Die Stadt Mannheim installiert ein KI-gestütztes Kameraüberwachungssystem.

In Mannheim schaut zukünftig ein Algorithmus mit auf Überwachungsvideos: Er soll hektische oder untypische Bewegungen und andere womöglich verdächtige Bewegungsmuster auf Videobildern identifizieren – und im Zweifelsfall Alarm schlagen. Gesichter werden nicht analysiert. Ein Pilotprojekt startete schon im Februar dieses Jahres.

Den Algorithmus entwickelt und trainiert das Fraunhofer-Institut in Karlsruhe. Als Trainingsmaterial dienen Überwachungsvideos realer Straftaten. Für den Sprecher des Geschäftsfelds “Zivile Sicherheit” des Fraunhofer-Instituts für Optronik, Systemauswertung und Bildtechnik (IOSB) Dr. Markus Müller, ist der Einsatz der neuen Technik ein Meilenstein.
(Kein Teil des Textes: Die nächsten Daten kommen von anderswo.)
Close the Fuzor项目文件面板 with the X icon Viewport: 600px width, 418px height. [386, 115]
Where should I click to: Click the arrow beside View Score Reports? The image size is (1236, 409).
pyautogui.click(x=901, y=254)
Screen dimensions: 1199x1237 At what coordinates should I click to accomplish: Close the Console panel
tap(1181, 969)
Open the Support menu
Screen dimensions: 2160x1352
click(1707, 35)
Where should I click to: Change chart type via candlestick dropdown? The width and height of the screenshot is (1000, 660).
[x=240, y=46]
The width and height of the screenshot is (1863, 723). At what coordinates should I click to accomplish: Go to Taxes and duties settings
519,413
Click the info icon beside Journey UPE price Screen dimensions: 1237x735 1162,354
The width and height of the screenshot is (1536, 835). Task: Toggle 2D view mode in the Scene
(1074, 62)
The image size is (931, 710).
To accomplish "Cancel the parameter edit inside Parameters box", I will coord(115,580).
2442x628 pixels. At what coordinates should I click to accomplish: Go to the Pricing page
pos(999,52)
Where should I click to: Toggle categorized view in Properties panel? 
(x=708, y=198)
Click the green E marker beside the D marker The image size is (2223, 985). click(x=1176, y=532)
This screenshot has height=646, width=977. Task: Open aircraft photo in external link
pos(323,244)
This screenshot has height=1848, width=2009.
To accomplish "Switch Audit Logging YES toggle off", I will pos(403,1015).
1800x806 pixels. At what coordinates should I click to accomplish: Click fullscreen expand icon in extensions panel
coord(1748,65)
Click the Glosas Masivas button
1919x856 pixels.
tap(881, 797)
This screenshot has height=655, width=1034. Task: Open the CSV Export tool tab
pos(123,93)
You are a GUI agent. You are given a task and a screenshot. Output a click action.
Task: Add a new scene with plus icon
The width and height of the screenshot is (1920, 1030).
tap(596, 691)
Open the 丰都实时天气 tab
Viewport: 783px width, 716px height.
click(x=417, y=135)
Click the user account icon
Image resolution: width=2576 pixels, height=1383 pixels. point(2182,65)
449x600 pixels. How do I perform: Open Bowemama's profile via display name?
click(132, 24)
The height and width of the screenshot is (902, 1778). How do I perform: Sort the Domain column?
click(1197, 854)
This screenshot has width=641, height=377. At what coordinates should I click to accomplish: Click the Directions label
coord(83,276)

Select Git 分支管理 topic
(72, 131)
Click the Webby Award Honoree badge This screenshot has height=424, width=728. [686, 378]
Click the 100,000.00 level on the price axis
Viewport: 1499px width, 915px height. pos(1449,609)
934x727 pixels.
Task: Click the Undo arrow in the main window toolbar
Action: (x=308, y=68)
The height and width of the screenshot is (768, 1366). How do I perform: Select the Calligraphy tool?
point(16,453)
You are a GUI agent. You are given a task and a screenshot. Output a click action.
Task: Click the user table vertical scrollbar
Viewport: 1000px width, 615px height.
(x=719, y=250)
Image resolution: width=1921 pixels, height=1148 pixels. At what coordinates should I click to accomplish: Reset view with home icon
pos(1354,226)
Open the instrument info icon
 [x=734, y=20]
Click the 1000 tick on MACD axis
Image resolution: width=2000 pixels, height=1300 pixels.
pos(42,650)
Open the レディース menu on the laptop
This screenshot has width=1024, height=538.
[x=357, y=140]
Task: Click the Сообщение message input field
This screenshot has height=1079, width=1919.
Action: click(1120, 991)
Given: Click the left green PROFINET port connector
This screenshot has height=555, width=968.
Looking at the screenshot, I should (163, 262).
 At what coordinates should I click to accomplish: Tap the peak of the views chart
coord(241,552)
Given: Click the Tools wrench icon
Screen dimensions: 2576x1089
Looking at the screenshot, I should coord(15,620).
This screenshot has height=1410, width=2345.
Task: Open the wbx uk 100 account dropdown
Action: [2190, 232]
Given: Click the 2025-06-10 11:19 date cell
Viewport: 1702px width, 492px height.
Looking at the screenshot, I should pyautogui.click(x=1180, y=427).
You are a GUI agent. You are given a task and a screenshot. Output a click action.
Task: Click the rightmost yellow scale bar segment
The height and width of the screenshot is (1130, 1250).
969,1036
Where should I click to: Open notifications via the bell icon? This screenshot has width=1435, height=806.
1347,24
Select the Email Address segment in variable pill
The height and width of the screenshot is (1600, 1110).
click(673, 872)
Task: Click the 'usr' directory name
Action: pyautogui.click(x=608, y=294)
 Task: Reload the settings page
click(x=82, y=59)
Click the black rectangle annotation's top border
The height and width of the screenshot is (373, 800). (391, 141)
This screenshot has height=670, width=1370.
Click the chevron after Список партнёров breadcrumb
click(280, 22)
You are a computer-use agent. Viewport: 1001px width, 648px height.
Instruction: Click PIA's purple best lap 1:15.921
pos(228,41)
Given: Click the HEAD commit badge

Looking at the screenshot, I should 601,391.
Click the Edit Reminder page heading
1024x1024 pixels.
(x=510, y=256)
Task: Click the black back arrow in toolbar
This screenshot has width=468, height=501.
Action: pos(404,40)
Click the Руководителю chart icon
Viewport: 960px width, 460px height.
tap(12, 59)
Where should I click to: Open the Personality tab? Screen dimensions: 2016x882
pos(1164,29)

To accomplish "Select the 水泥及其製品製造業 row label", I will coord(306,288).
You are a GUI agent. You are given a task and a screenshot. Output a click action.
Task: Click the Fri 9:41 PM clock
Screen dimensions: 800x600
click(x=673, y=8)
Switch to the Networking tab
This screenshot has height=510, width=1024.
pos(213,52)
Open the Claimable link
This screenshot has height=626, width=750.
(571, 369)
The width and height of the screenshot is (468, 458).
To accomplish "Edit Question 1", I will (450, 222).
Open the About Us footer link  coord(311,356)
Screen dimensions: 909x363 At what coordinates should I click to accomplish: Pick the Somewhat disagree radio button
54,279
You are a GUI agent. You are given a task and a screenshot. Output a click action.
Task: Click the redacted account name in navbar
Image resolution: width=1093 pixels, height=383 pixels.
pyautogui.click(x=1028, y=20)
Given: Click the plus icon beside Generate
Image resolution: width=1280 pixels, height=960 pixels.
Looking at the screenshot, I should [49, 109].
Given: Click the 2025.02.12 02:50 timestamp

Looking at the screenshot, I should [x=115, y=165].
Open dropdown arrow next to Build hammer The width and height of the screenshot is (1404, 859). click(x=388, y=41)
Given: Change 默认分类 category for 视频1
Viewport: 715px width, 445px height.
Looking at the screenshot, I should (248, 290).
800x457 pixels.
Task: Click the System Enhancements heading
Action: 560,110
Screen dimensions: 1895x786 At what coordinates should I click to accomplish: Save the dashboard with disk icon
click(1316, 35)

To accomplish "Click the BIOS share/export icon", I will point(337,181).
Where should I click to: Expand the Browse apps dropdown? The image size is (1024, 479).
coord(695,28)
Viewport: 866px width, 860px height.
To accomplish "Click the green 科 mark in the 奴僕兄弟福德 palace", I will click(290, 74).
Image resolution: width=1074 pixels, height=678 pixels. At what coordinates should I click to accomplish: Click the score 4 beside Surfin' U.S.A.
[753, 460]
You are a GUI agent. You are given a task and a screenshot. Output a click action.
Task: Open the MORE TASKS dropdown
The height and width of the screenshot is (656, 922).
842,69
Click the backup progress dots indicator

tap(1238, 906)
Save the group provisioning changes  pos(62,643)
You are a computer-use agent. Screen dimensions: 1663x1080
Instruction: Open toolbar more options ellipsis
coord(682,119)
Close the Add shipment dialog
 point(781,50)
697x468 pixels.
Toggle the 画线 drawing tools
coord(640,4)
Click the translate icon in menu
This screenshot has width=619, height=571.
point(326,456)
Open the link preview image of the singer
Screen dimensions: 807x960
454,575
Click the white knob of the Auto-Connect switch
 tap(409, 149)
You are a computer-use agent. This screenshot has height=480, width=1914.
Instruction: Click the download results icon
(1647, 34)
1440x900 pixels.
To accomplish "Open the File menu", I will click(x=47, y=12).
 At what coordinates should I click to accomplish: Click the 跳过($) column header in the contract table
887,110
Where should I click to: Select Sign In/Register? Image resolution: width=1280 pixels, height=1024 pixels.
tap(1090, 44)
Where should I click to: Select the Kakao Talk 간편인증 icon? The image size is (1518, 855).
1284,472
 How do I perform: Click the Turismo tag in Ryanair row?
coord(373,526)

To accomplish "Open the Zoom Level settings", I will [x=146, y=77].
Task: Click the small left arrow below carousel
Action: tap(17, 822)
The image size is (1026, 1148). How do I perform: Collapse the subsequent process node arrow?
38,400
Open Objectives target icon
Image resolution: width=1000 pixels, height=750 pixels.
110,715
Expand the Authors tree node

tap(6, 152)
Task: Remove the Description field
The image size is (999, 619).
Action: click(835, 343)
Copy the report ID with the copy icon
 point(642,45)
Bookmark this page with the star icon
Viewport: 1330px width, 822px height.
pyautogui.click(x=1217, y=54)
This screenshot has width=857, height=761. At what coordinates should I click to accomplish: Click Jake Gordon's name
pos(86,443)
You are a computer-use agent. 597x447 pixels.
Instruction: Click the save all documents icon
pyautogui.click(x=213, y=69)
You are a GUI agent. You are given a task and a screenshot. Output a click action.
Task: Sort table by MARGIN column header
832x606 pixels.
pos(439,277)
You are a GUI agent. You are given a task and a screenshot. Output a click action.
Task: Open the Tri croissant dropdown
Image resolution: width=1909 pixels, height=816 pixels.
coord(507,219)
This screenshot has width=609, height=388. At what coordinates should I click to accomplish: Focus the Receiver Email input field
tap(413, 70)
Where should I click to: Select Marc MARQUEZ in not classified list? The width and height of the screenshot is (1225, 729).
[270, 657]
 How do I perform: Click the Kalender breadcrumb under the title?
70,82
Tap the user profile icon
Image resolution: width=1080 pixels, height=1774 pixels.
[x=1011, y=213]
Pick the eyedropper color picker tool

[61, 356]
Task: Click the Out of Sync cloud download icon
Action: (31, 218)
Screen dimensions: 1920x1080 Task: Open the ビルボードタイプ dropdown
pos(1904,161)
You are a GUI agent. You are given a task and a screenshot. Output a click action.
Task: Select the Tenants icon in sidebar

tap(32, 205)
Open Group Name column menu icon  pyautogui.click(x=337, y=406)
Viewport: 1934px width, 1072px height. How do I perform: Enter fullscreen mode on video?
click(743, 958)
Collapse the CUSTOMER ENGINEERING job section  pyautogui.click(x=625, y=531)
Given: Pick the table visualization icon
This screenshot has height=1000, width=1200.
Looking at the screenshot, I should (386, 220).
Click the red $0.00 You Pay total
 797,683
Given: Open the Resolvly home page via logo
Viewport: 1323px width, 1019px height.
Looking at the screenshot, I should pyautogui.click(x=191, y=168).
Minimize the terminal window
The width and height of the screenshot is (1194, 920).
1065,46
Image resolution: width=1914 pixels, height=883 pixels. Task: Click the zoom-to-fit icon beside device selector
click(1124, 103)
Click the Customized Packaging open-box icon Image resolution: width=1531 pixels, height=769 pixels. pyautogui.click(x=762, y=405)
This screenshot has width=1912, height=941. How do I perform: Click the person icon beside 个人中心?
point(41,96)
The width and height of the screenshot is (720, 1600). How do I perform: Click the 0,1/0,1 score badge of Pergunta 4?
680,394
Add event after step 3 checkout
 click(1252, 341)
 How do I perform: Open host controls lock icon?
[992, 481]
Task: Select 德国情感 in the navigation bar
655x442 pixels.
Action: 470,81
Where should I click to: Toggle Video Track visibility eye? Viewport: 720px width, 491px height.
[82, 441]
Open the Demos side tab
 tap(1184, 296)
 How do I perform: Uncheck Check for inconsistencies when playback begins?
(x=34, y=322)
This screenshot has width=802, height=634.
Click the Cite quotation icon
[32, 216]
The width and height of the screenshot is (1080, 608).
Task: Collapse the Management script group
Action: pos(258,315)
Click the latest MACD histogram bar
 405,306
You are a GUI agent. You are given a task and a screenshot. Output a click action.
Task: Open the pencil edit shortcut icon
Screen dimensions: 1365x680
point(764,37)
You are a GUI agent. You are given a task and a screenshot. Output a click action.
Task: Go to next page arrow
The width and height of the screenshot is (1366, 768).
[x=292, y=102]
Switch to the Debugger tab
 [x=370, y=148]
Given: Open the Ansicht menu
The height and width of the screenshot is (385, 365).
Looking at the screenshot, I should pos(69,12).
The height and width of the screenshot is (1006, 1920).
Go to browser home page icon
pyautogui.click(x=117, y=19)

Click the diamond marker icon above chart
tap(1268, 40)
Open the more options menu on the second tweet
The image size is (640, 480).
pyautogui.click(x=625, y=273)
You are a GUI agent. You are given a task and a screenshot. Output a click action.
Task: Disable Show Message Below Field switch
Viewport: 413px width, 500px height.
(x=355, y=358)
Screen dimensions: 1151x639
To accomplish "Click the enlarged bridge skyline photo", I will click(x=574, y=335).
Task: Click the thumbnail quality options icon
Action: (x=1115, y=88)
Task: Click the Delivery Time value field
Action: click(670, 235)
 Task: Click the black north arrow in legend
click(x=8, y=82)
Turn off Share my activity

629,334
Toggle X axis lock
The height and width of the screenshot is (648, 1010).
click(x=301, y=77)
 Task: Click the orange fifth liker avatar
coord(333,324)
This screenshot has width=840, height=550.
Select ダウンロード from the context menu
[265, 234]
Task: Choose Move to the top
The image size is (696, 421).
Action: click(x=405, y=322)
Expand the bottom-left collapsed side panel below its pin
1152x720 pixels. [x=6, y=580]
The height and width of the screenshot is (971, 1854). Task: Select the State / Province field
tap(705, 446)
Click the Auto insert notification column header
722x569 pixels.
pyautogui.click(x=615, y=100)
“Im Vergleich zur konventionellen Videoüberwachung wird die eingesetzte Technik, auch durch die Nutzung der Methoden der Künstlichen Intelligenz, zunehmend ein wertvoller Assistent für die Polizei. Es ist ein Effizienzgewinn für die Polizei und gleichzeitig eine Verbesserung für den Schutz der Persönlichkeitsrechte”, sagt Müller.

Das Land investiert in das Projekt insgesamt rund 700.000 Euro, die Stadt Mannheim 900.000 Euro. Auf offiziellen Hinweisschildern beschreibt die Polizei Mannheim die Technologie wie folgt:

” […] an den Örtlichkeiten, an denen eine konventionelle Videoüberwachung stattfindet, wird schrittweise auch eine automatisierte Bildauswertung erfolgen. Dabei werden Videoaufnahmen automatisch durch eine Software nach Bewegungsmustern gefiltert, welche auf die Begehung einer Straftat hindeuten. Diese Bewegungsmuster können zu Beginn vor allem mit Verhaltensweisen wie Schlagen oder Treten umschrieben werden.